Goodyear also believes airless tyres will be a better fit for vehicles beyond passenger cars, specifically autonomous shuttles that might be used by future mobility services to move people and goods around urban centres. Part of the development process will involve testing airless tyres on “autonomous vehicles and last-mile delivery robots,” Goodyear said.
Goodyear plans to have these airless tyres on the road by 2030.
Goodyear said it’s aiming for US Department of Transportation approval of its airless tyres, but noted that this is “still several years away.” And given the company’s interest in catering to mobility services, the first applications might not be personal cars.
Meanwhile, Goodyear has also announced replacing a portion of the petroleum-based materials used in production of some of its most popular Metro Miler city transit tyres with a bio-based soybean oil compound.
“The use of soybean oil in the majority of the Metro Miler G152 and G652 tires in production today is a significant Goodyear innovation that reduces the amount of petroleum-based materials needed for production,” said Dustin Lancy, commercial product marketing manager, Goodyear North America. “In these tyres, soybean oil replaces about 11 liquid ounces of free-flowing petroleum oil per tyre – almost as much as a traditional soda can. Multiply that by a bus fleet of 1,600 buses, about the size used by some major metropolitan cities in the US, and that could mean the use of around 20 fewer barrels of oil.”

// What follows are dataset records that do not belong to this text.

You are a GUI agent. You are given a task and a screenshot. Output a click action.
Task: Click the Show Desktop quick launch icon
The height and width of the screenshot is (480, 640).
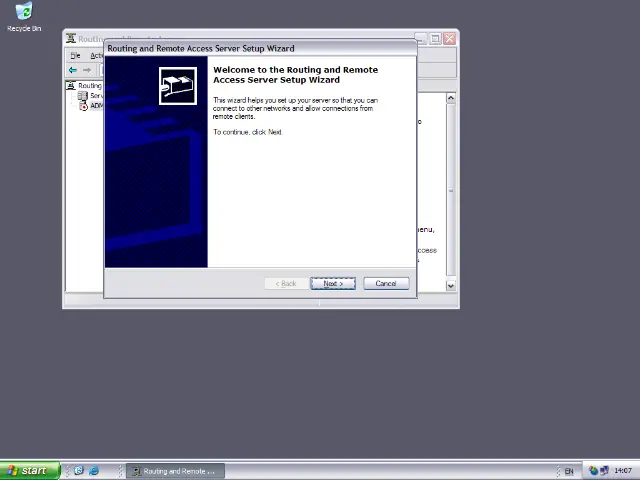click(78, 471)
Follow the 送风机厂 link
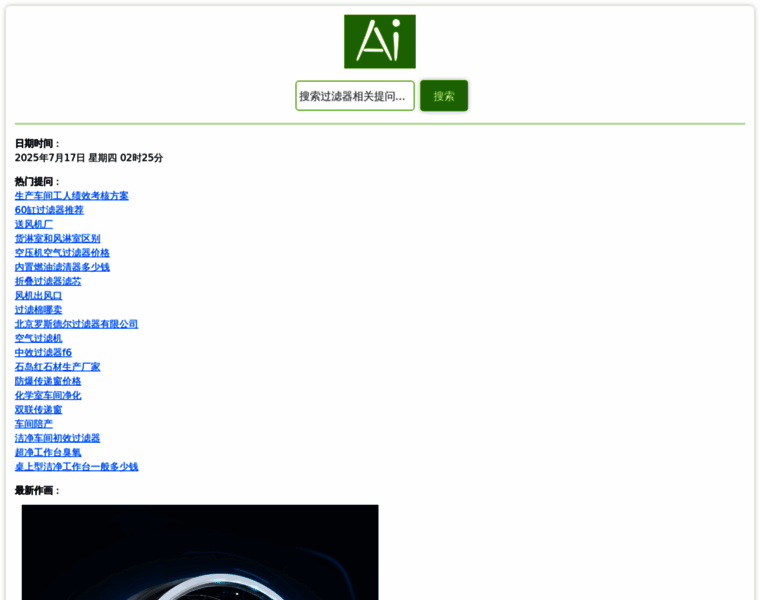 [34, 224]
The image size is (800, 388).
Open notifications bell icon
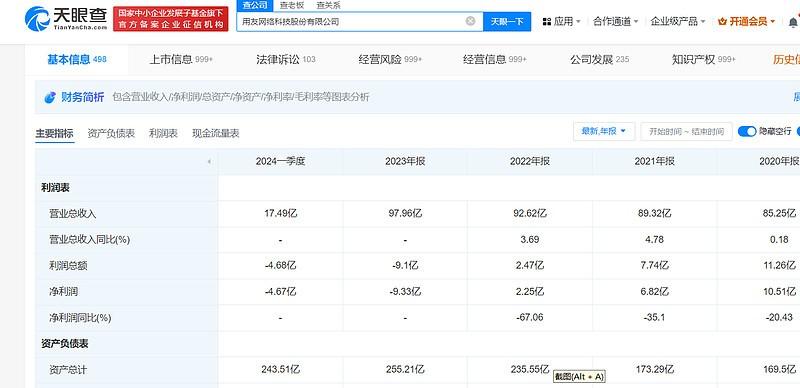point(793,21)
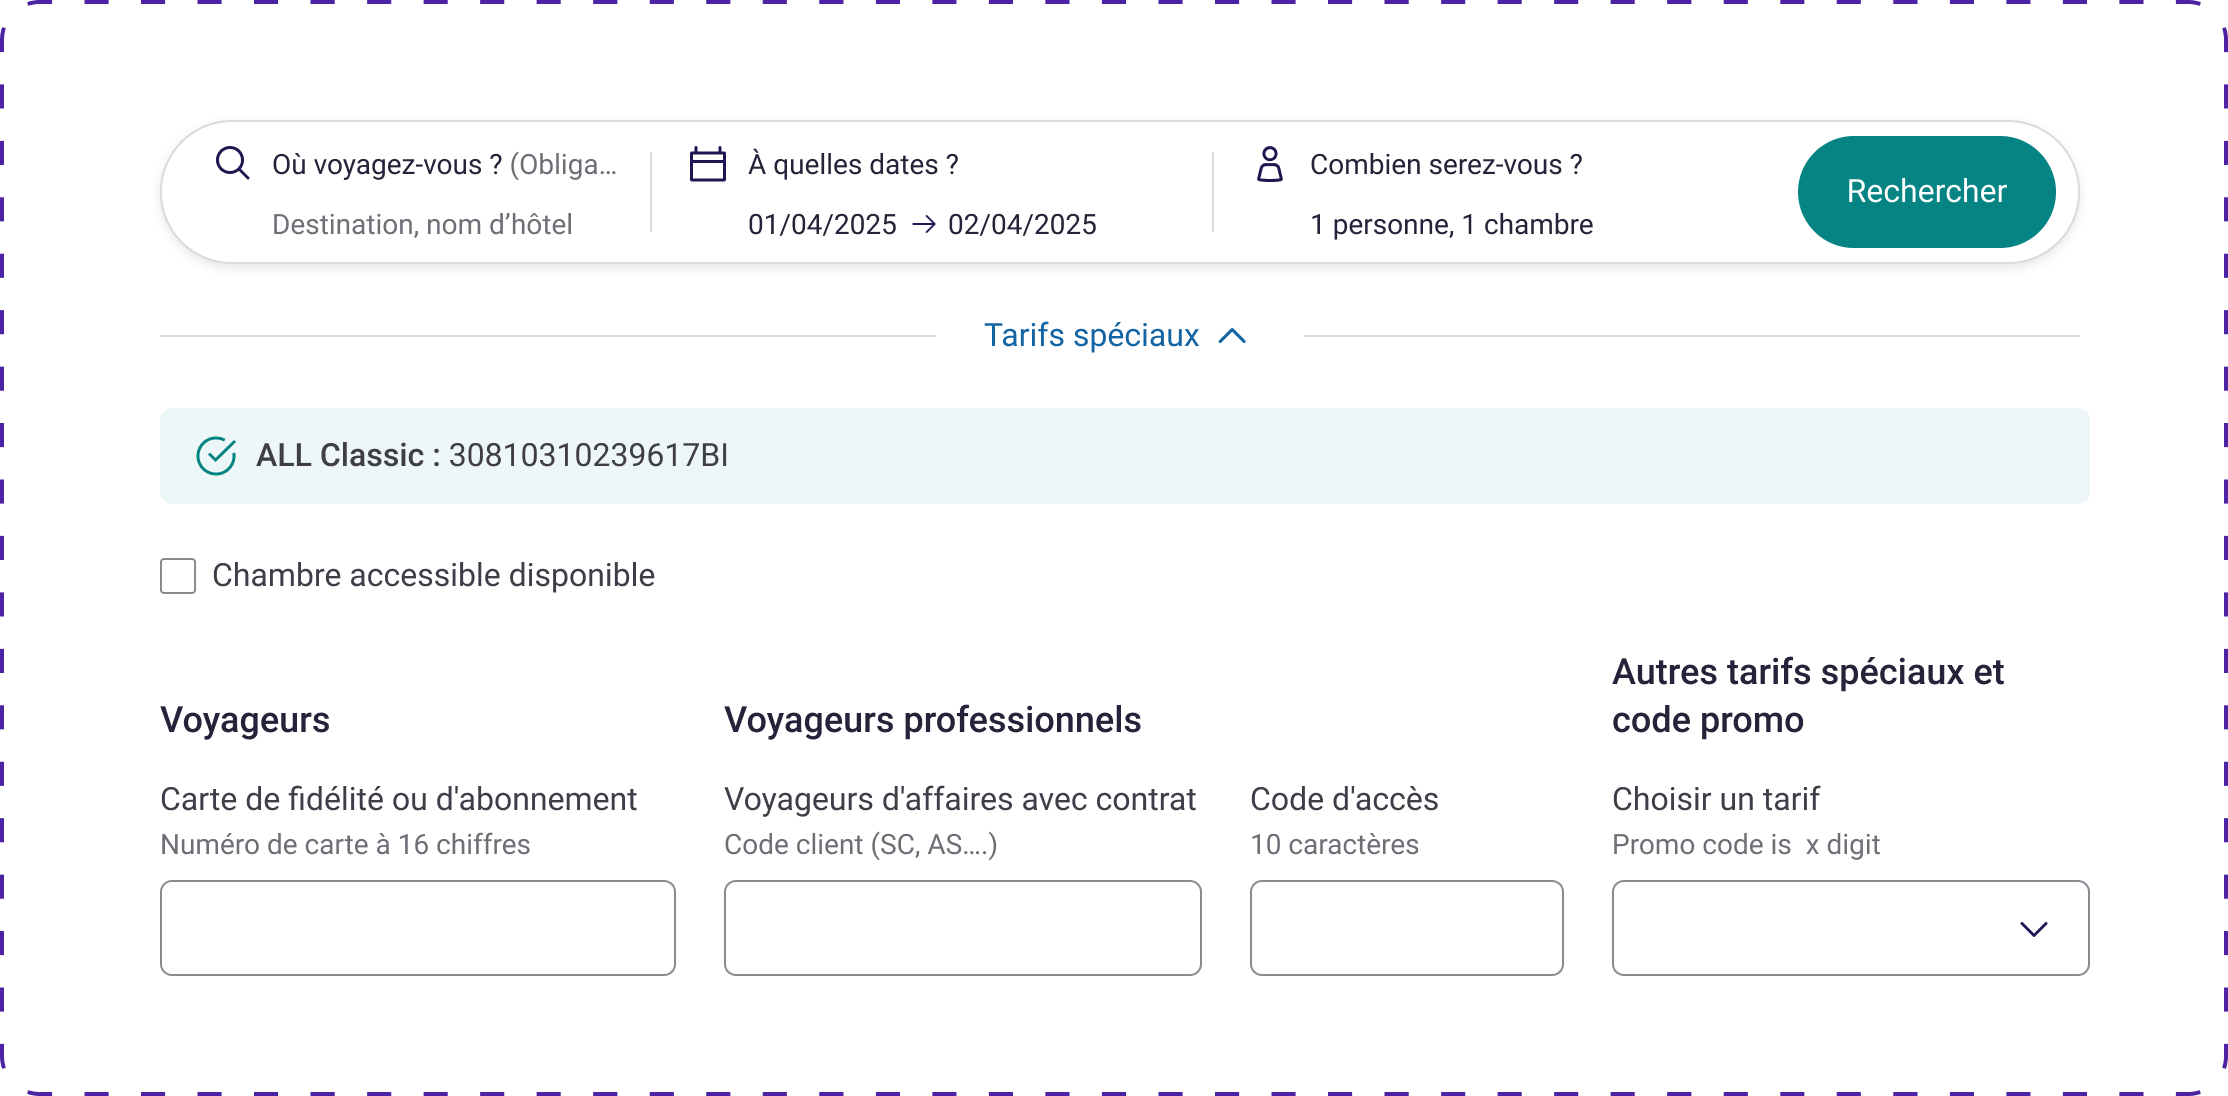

The Metro Miler G152 and G652 also feature technology designed to resist sidewall damage, enhance toughness and provide long tread life. Reinforced shoulders and steel sidewalls help deliver long casing life, and the integrated sidewall wear indicators make it easier to spot wear due to excessive scuffing. These tyres also include a multi-compound, scrub resistant tread that can stand up to the rigors of transit applications and extend tread life by resisting excessive wear, chunking, cracking and chipping.
The Metro Miler G152 and G652 tire models made with soybean oil are currently in production and available now for ordering among customers looking for tyres made with more sustainable materials.